PROMPT -
Go through the lines of the material and tally those with the string "each"; reply with the number alone.

EXCERPTED DATA -
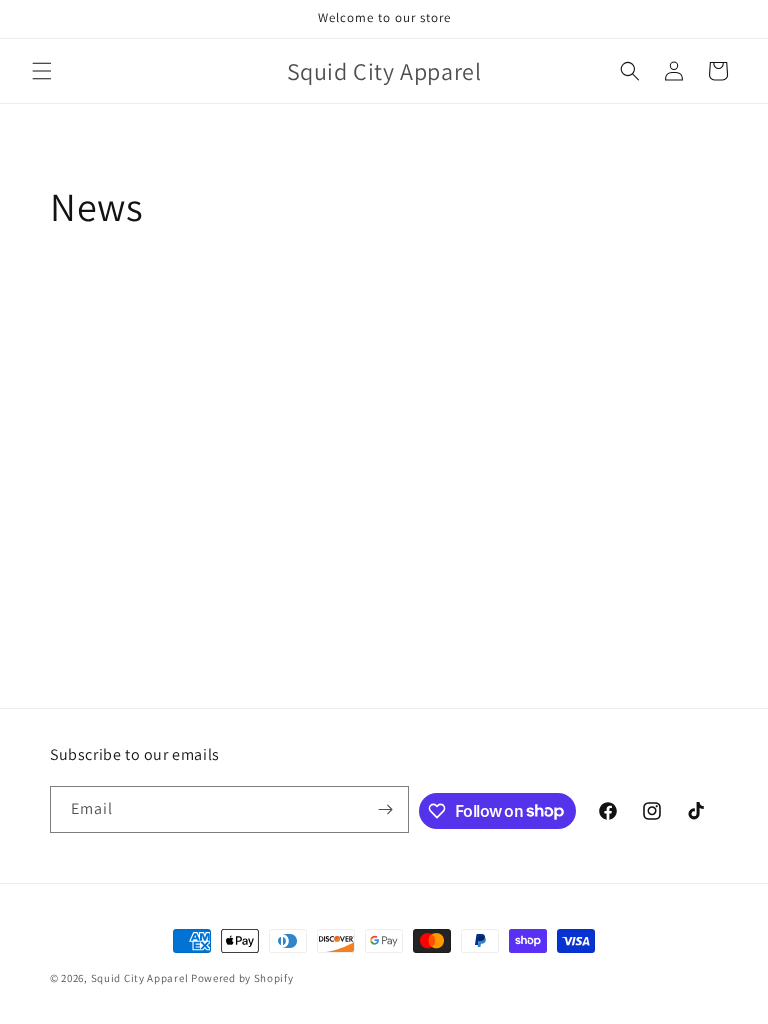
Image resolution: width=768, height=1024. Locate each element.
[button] (42, 71)
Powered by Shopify (242, 978)
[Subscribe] (386, 809)
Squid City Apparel (140, 978)
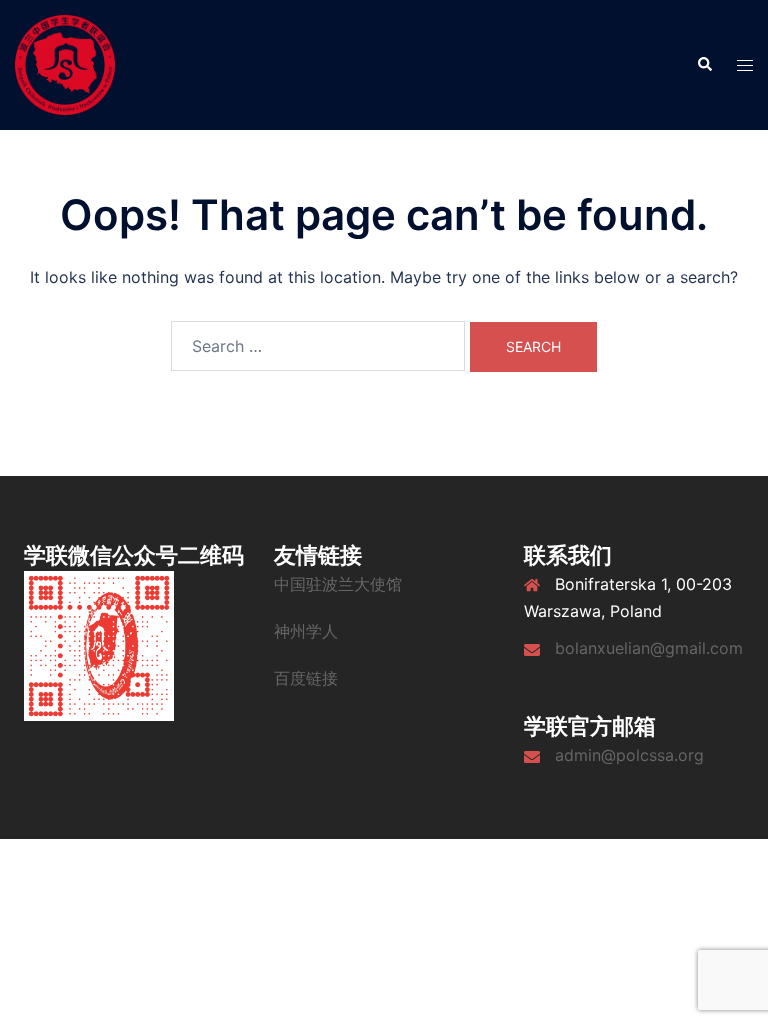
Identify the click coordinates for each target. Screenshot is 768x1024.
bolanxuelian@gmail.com (649, 648)
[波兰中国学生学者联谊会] (65, 63)
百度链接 (306, 678)
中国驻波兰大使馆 (338, 584)
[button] (704, 65)
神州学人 (306, 631)
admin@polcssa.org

RESPONSE TO THE EXERCISE -
2